More generally speaking: "Business logic" is a blanket term that covers several very different types of stuff -- at a minimum, algorithms, business rules, workflows, and integration logic. As a general rule, algorithms belong in object libraries, business rules in a BRMS, and workflows in a business process management system (BPM).




1. Three Levels of Business Logic 

Business Logic can be divided at three levels 

Strategic: In a Strategic Architecture EA decides on High-Level Capabilities inside the organization and consider the interoperability concerns (Business Logic) how the end customer will be served to utilize these capabilities; At Strategic level, business logic is nothing but Business Model to make profit.

• Segment: At the segment level, EA considers the individual Business Units inside the organizations and it further considers Business Processes supporting the end capabilities and we can call them business functions and we devise business rules supporting business processes. Architecture at segment level supports Strategic level capabilities. At segment level (Program and Portfolio Level), business logic supports business functions (Business, Data, Application, Technology).

Capability: At the capability level, EA considers the actual implementation of capabilities where environment, technology, applications, databases come into the picture that is generating a capability to support Segment and Strategic Level. EA considers capability increments based on developed business logic. This comprises of Application capabilities, logical data models, Infrastructure to support Business functions that further support Business Services at a strategic level. At the capability level, EA considers interoperability concerns for Solution Architectures using business logic. 

2. Three Views of Business Logic 

Business logic comprises business rules that express business policy (such as channels, location, logistics, prices, and products); and workflows that are the ordered tasks of passing documents or data from one participant (a person or a software system) to another. Business logic, comes in three, partly overlapping views.

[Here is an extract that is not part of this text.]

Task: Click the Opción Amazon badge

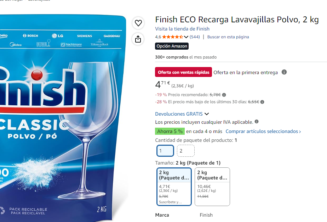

  • Information. EA looks to see if enough information is coming in and going out. Very importantly, EA checks to see if the information is in or out of balance and whether it is sufficient for optimized operation and also what informational investments you have that will support operation and growth. 
  • Rules: The business rule is a rule of a business, company, or corporation. It is a rule that defines or constrains some aspect of business and always resolves to either true or false. Business rules are intended to assert business structure or to control or influence the behavior of the business. Business rules describe the operations, definitions, and constraints that apply to an organization. Business rules can apply to people, processes, corporate behavior, and computing systems in an organization, and are put in place to help the organization achieve its goals. Business logic should distinguish between:
    * Decision rules: entail the responsibility of human agents, architectural footprint.
    * Constraints and computation rules: can be fully supported, with no architectural footprint.
    * Control rules: can be fully supported, architectural footprint. 
  • Objects. Usually only the information and rules are supported by tools, while the object is the most powerful and flexible view, and can provide models for the business information and business rules. 

3. Integration Logic 

At the segment or capability level of business logic, integration logic tends to be the thorniest, as this is where semantic mismatches between systems come into play. Business logic usually does not come into play at the strategic level at all. The actual business logic is a bit too detailed in nature to be addressed at a strategic level. It starts to come into play at the operational level but the real detailed business logic tends to get captured in solution architecture models.

The main responsibility of enterprise architects is to have a holistic picture of Business Logic of the whole enterprise, mostly not in the level of part of the organization. Without that whole picture, separate parts of the organization will care for their own part and maybe for interfaces and not more. If the logic is clear enough, it can be captured and automated via coding, within process logic, there's data logic, application logic., etc. Integration logic needs to be captured to ensure the organization as a whole is superior to the sum of pieces.